◆ Exercise brief ◆
The range to repeat runs from the line with "Given: Pick interval" to the last line below, both ends included; give it exactly and without pictures.
↓
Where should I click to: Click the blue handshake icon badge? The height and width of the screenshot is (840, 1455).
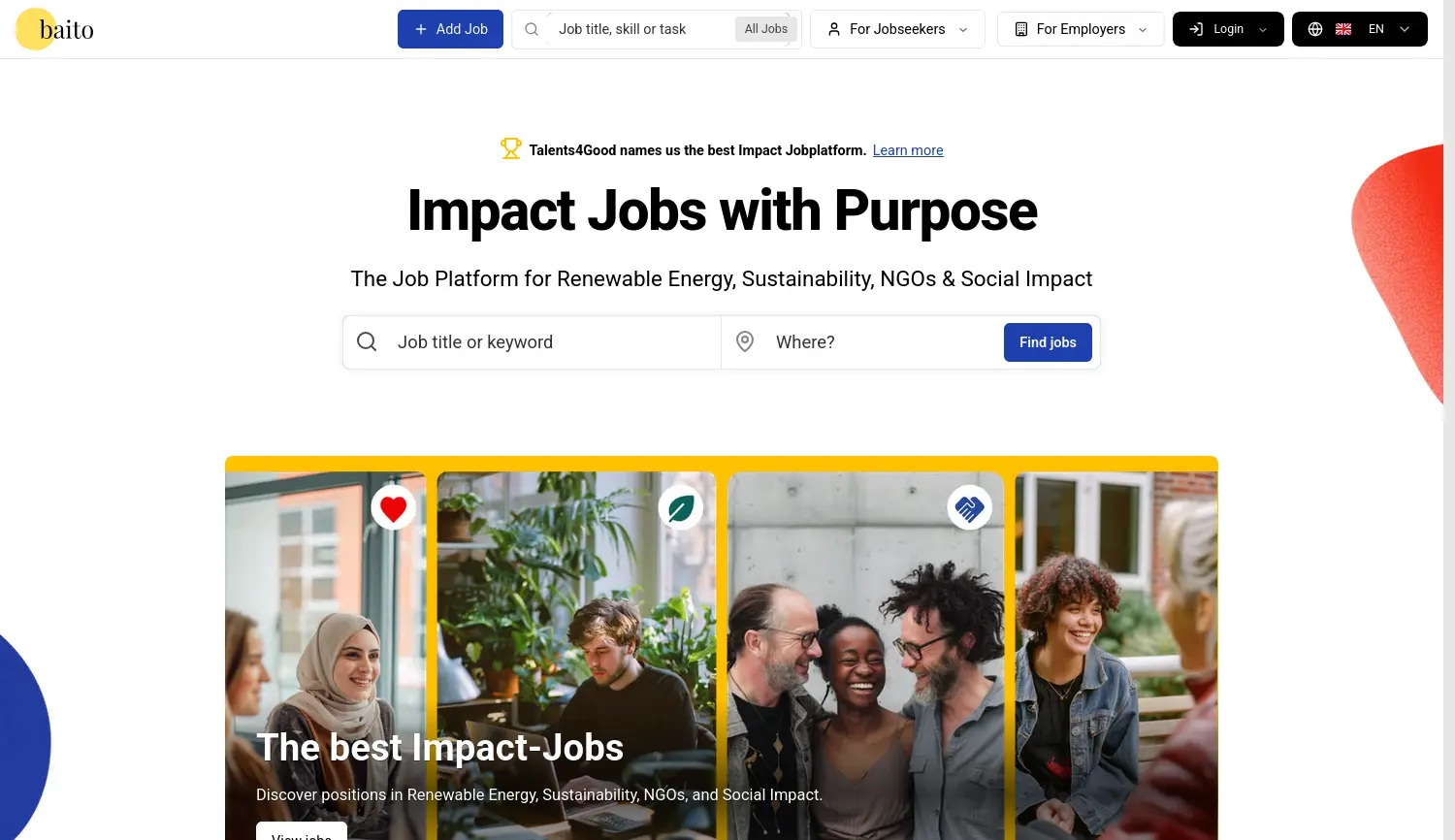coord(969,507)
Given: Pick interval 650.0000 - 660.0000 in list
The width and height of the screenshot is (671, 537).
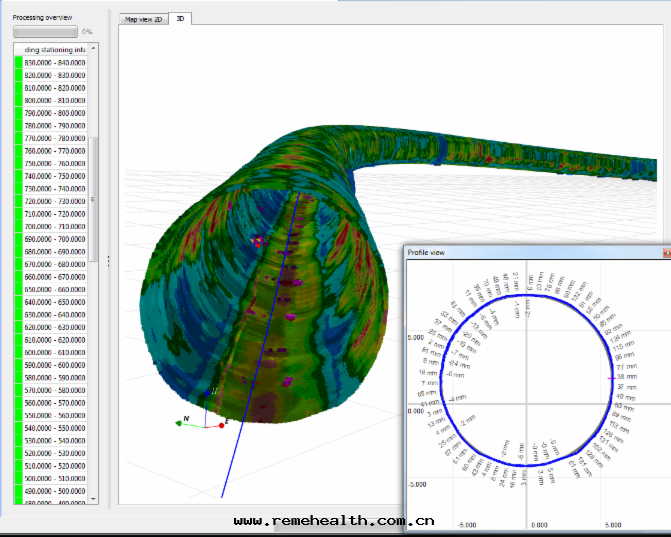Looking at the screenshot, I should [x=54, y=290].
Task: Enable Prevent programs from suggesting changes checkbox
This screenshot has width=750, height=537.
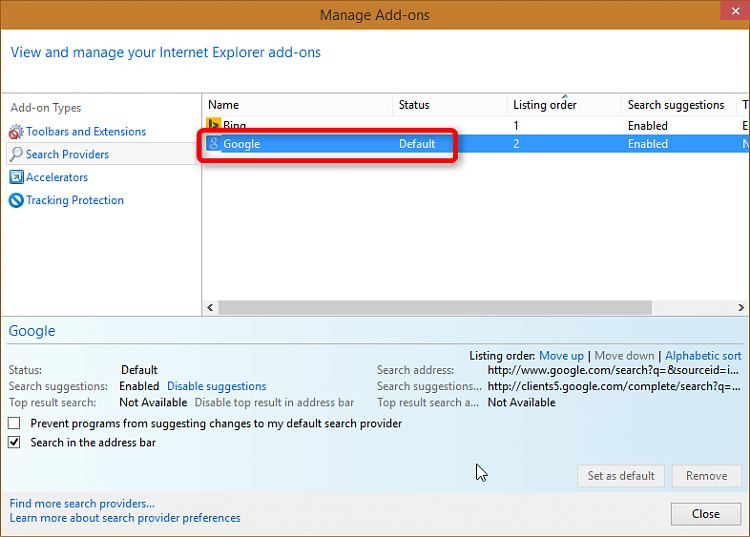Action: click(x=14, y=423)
↑
◆ Response to this task ◆
Given: Pick interval 650.0000 - 660.0000 in list
The width and height of the screenshot is (671, 537).
Looking at the screenshot, I should [x=54, y=290].
Task: Enable Prevent programs from suggesting changes checkbox
This screenshot has width=750, height=537.
Action: click(x=14, y=423)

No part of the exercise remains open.